Step 2: VS Code compound launch configuration.

Debug Go and ELPS simultaneously by launching the Go process first, then attaching to the ELPS DAP server:

{
  "version": "0.2.0",
  "compounds": [
    {
      "name": "Go + ELPS",
      "configurations": ["Launch Go", "Attach ELPS"],
      "stopAll": true
    }
  ],
  "configurations": [
    {
      "name": "Launch Go",
      "type": "go",
      "request": "launch",
      "program": "${workspaceFolder}/cmd/myapp",
      "env": { "ELPS_DAP_PORT": "4711" }
    },
    {
      "name": "Attach ELPS",
      "type": "elps",
      "request": "attach",
      "host": "localhost",
      "port": 4711,
      "sourceRoot": "${workspaceFolder}/lisp"
    }
  ]
}

Step 3: Neovim auto-detect.

For Neovim users, detect the environment variable and auto-configure the attach adapter:

local dap = require('dap')

-- Auto-attach when ELPS_DAP_PORT is set.
local elps_port = os.getenv('ELPS_DAP_PORT')
if elps_port then
  dap.adapters.elps_auto = {
    type = 'server',
    host = '127.0.0.1',
    port = tonumber(elps_port),
  }
  table.insert(dap.configurations.lisp, {
    type = 'elps_auto',
    request = 'attach',
    name = 'Auto-attach ELPS (port ' .. elps_port .. ')',
    sourceRoot = vim.fn.getcwd() .. '/lisp',
  })
end

Architecture Deep-Dive

See docs/plans/debugger-design.md for the full architecture, concurrency model, and design decisions.

Tips and Troubleshooting

Stop-on-Entry

Use --stop-on-entry (CLI) or "stopOnEntry": true (launch.json) to pause before the first expression. This gives you time to set breakpoints before any code runs. The REPL mode always enables stop-on-entry.
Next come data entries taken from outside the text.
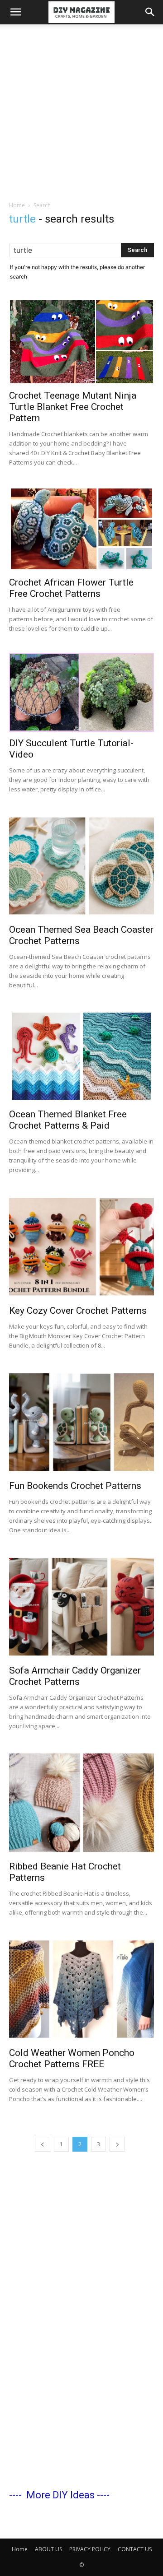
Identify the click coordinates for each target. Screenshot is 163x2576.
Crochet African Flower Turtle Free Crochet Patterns (71, 588)
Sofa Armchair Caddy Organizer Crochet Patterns (75, 1676)
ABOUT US (48, 2549)
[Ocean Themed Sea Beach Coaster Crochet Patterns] (81, 866)
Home (17, 205)
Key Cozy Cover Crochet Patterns (78, 1310)
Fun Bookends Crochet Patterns (75, 1485)
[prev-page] (42, 2144)
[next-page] (117, 2144)
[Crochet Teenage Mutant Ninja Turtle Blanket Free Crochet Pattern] (81, 341)
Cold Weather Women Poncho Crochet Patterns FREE (71, 2058)
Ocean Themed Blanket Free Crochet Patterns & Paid (68, 1120)
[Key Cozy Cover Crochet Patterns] (81, 1246)
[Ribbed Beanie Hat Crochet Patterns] (81, 1802)
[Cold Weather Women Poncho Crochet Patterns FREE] (81, 1989)
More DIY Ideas (60, 2495)
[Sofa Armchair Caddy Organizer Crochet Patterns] (81, 1606)
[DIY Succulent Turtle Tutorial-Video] (81, 692)
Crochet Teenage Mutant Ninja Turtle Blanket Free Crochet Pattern (72, 406)
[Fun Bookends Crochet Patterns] (81, 1422)
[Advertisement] (81, 110)
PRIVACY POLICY (89, 2549)
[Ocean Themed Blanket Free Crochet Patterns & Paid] (81, 1056)
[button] (15, 12)
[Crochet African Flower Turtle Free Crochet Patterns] (81, 529)
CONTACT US (135, 2549)
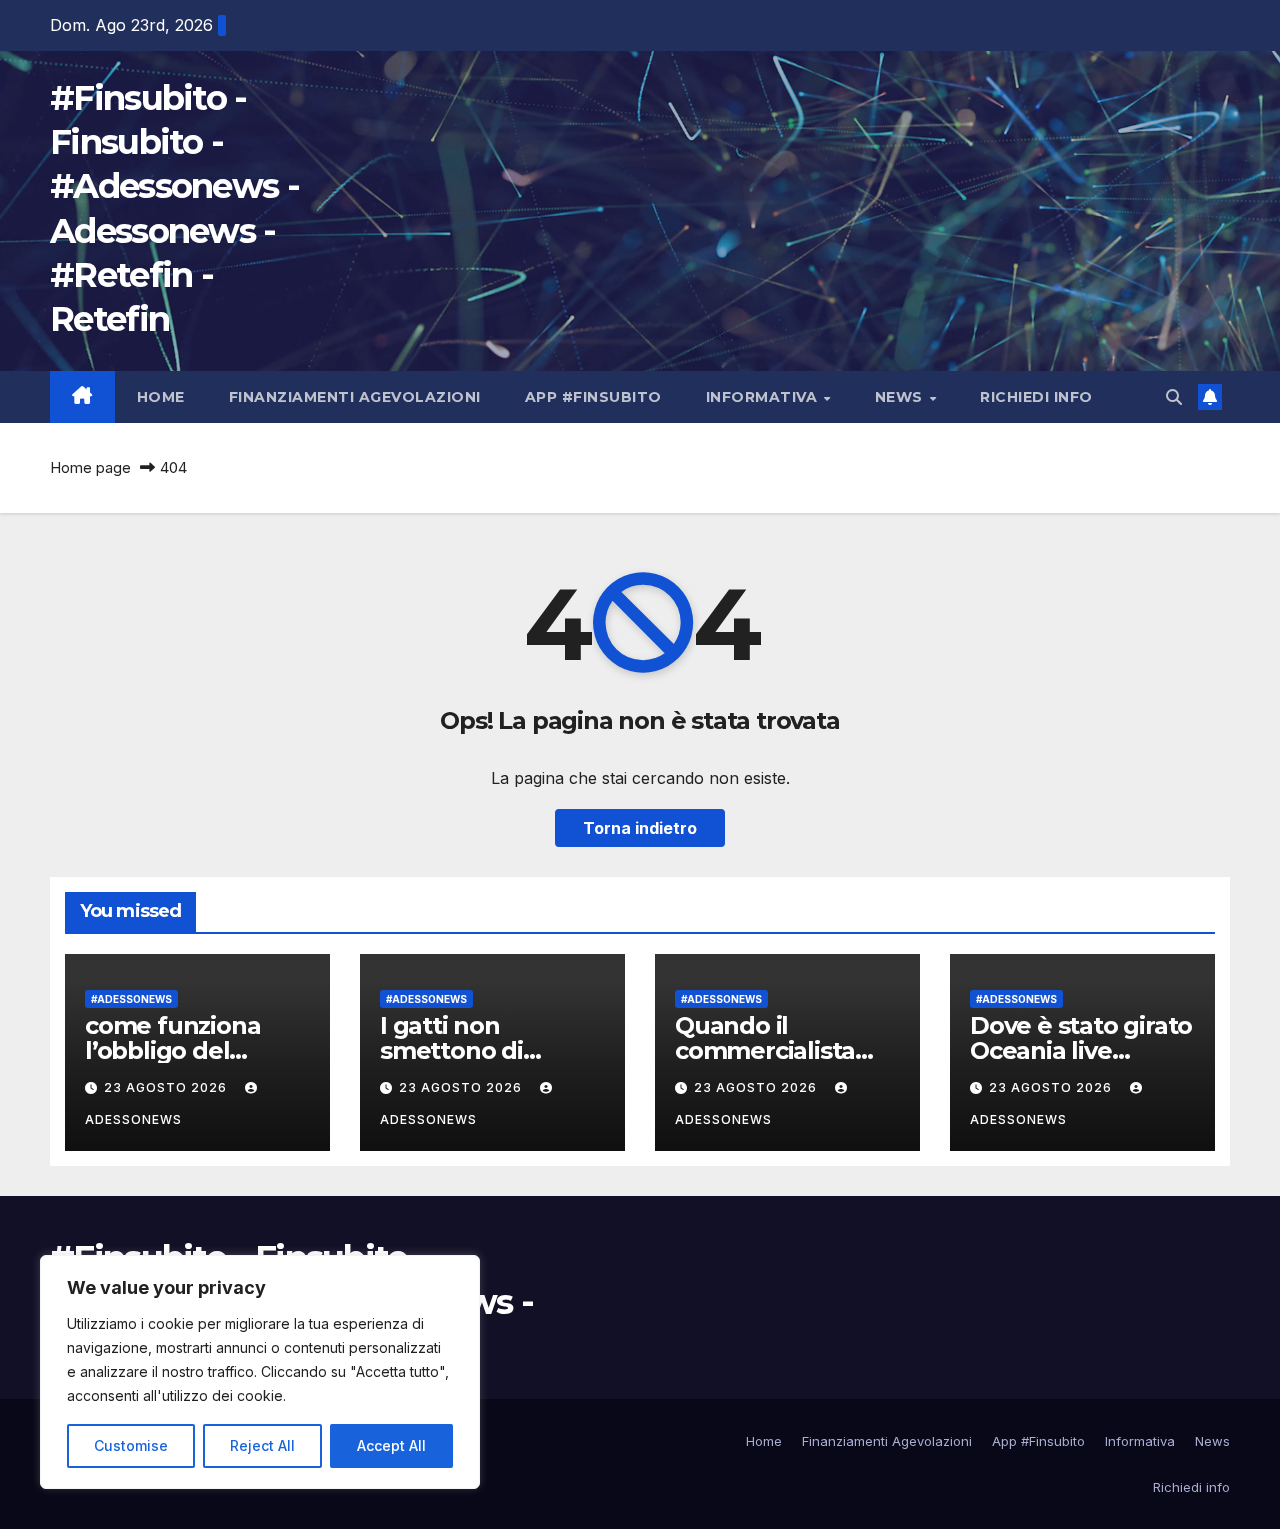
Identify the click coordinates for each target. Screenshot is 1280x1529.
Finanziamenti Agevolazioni (355, 397)
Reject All (262, 1445)
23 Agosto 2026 (167, 1087)
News (901, 397)
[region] (260, 1372)
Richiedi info (1036, 397)
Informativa (764, 397)
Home (161, 397)
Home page (90, 467)
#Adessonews (131, 999)
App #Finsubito (593, 397)
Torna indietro (640, 828)
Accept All (391, 1445)
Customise (131, 1445)
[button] (1174, 397)
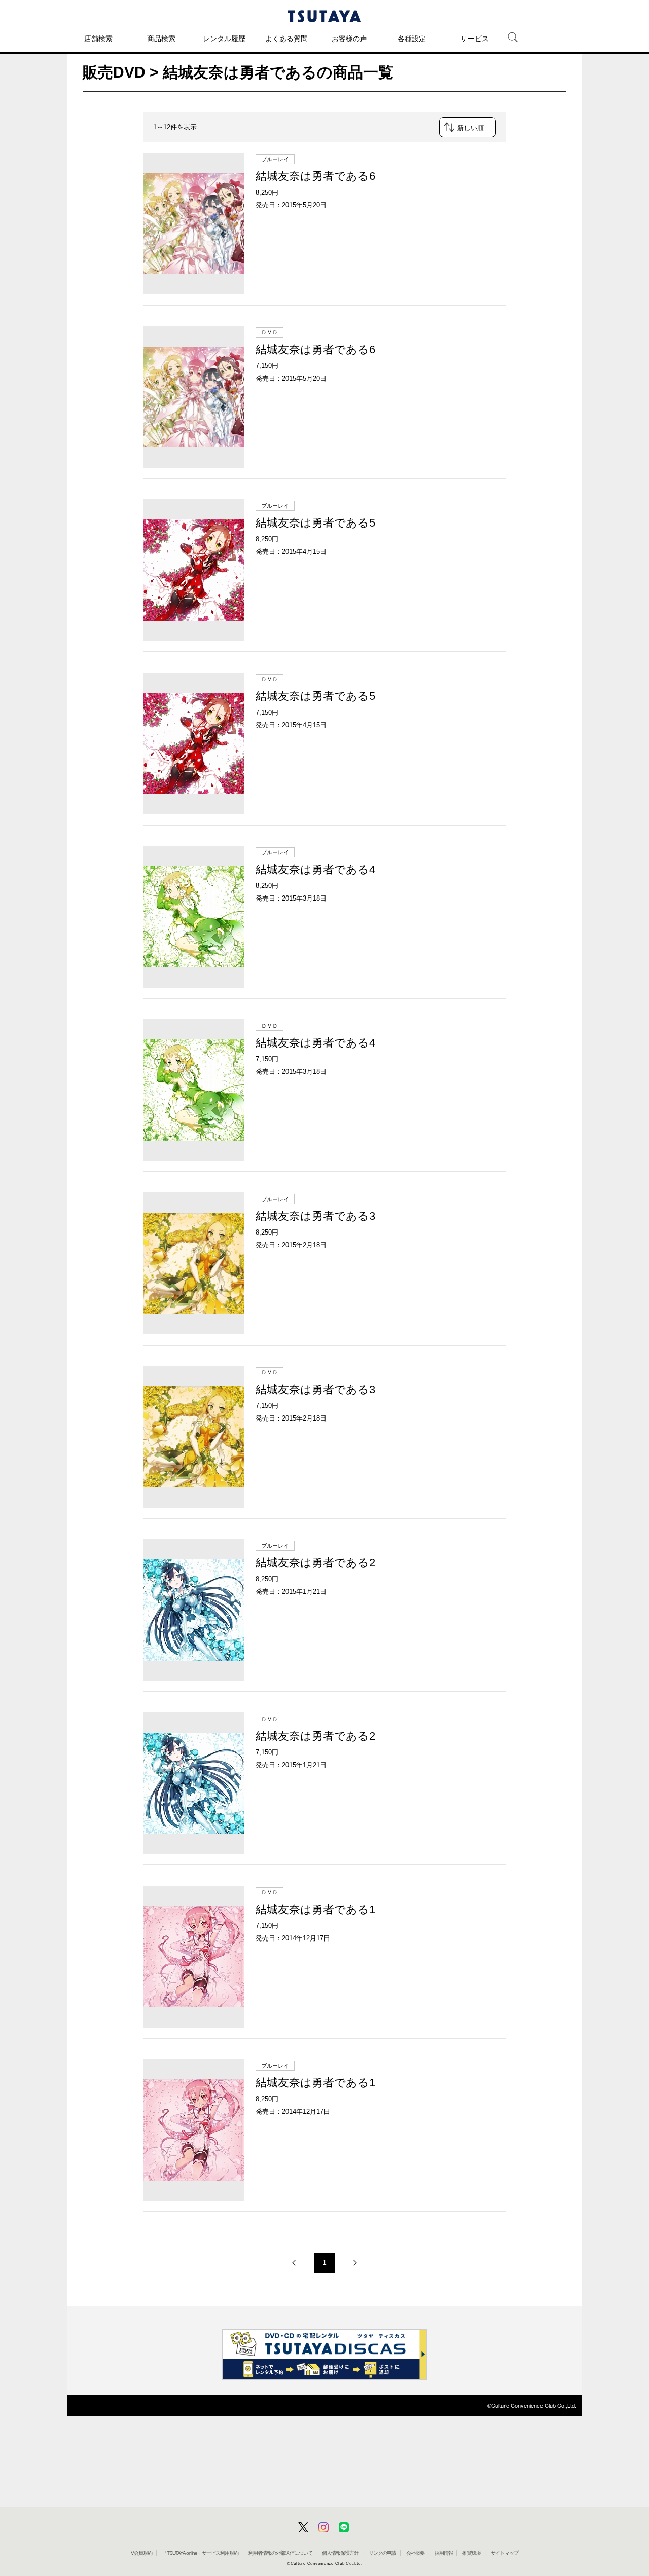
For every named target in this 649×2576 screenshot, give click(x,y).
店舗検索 (98, 38)
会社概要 (415, 2553)
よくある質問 (286, 38)
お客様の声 (349, 38)
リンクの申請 (382, 2553)
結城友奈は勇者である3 (315, 1216)
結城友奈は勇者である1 (315, 1909)
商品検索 (161, 38)
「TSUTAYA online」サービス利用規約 (200, 2553)
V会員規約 (141, 2553)
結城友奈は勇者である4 (315, 869)
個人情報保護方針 (340, 2553)
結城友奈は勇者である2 (315, 1562)
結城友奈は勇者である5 (315, 522)
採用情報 (444, 2553)
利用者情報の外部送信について (280, 2553)
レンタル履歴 (224, 38)
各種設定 (412, 38)
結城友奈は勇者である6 (315, 176)
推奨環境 (471, 2553)
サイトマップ (504, 2553)
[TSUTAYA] (324, 16)
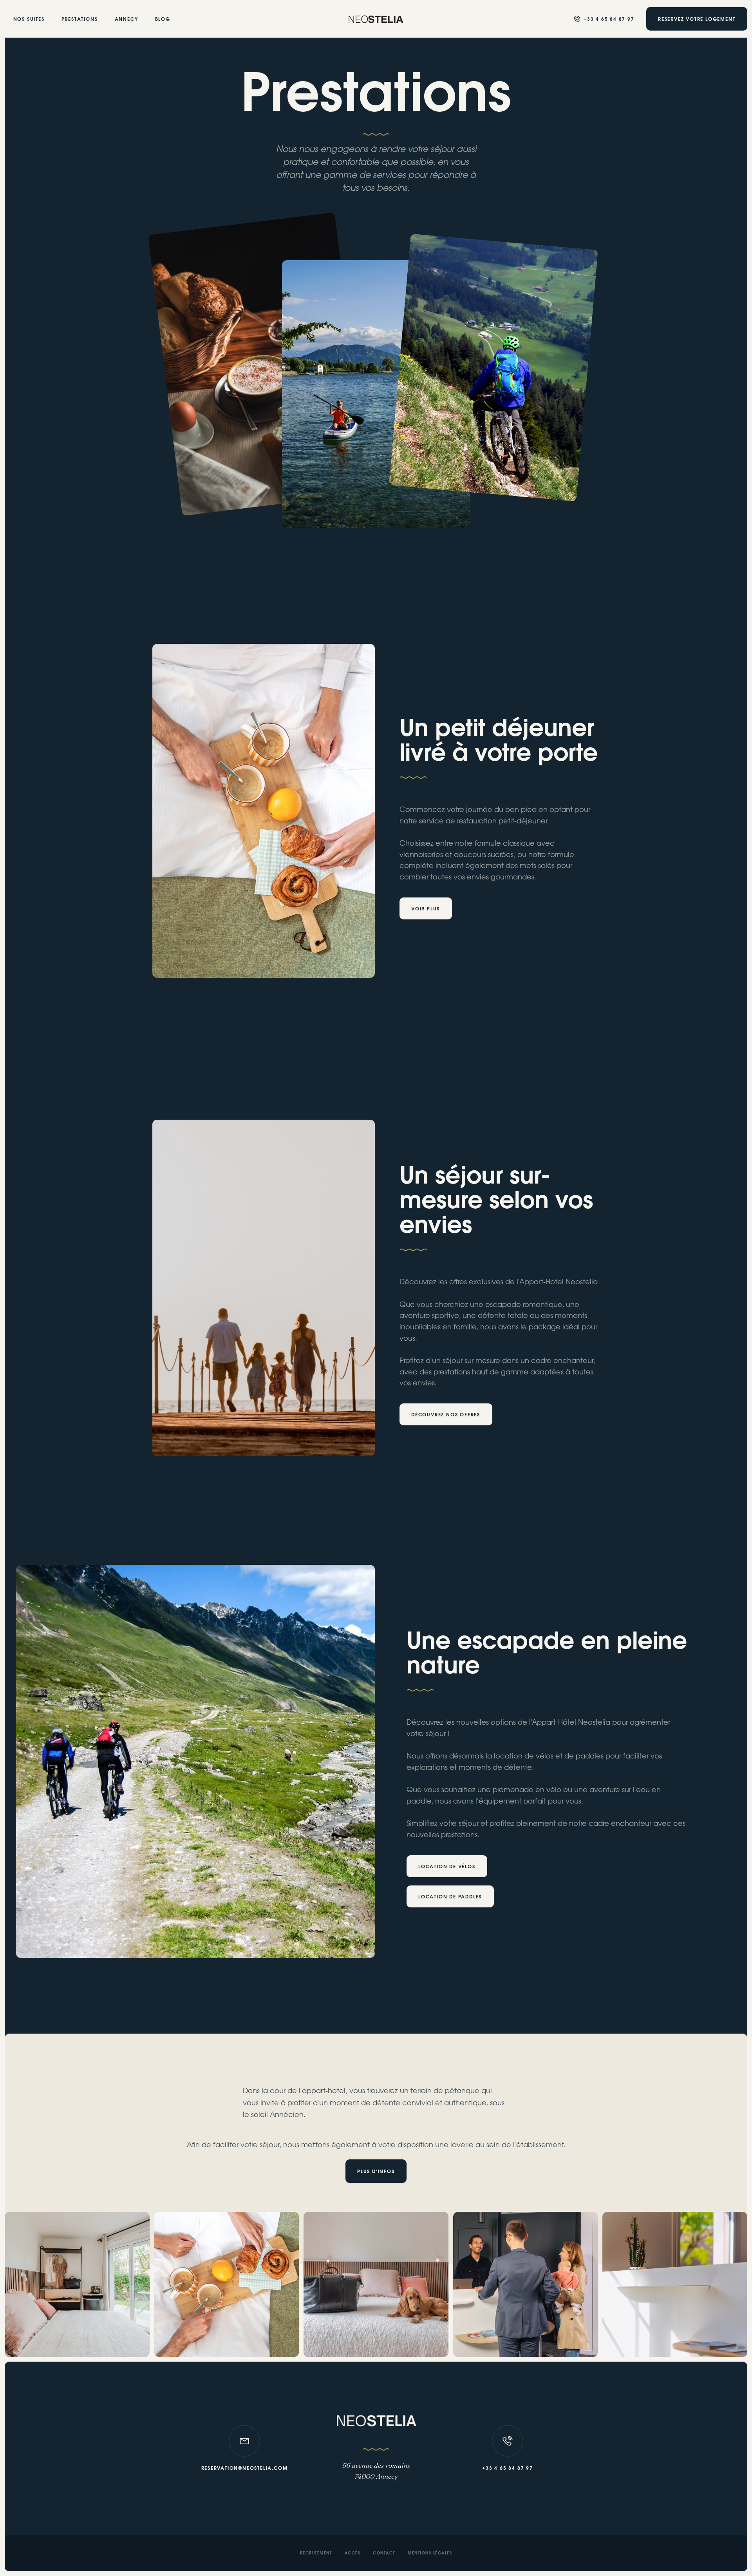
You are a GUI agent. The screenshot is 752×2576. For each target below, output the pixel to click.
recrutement (316, 2554)
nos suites (29, 19)
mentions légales (430, 2554)
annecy (126, 19)
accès (353, 2554)
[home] (376, 19)
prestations (79, 19)
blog (162, 19)
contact (384, 2554)
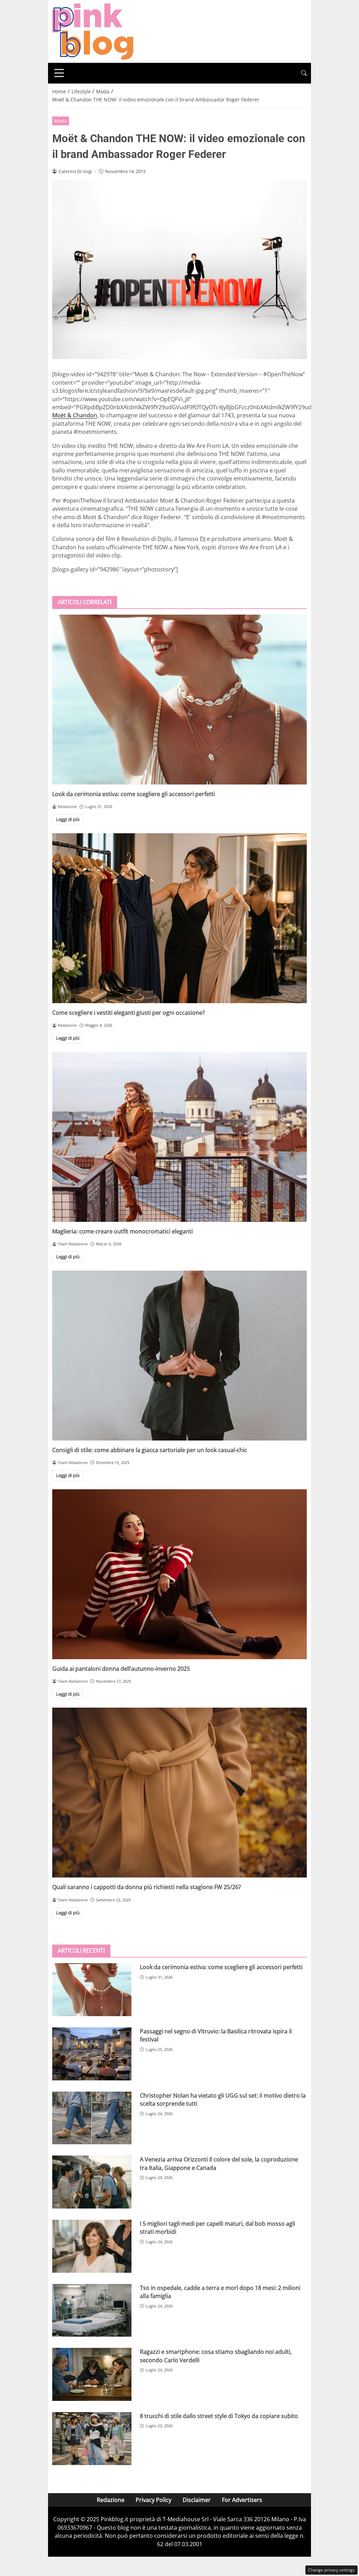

Conditional Breakpoint Syntax

Conditions are Lisp expressions evaluated in the paused scope. ELPS truthiness: () (nil), false, and errors are falsey; everything else is truthy.

;; Pause only when x > 10
(> x 10)

;; Pause only when name matches
(equal name "alice")

Port Conflicts

If port 4711 is already in use, specify a different port:

elps debug --port 9229 myfile.lisp

Update the editor's attach configuration to match.

Editor Not Connecting

  1. Verify elps is on your PATH: which elps
  2. For stdio mode, check the editor's debug adapter output for errors.
  3. For TCP mode, verify the port is listening: lsof -i :4711
  4. Ensure the editor's configuration uses the correct request type (launch vs attach).

Lightweight Alternatives

For quick debugging without the full debugger, ELPS provides built-in functions:

  • (debug-print expr) — Print an expression's value to stderr.
  • (debug-stack) — Print the current call stack to stderr.

These work without any debugger setup and are useful for printf-style debugging.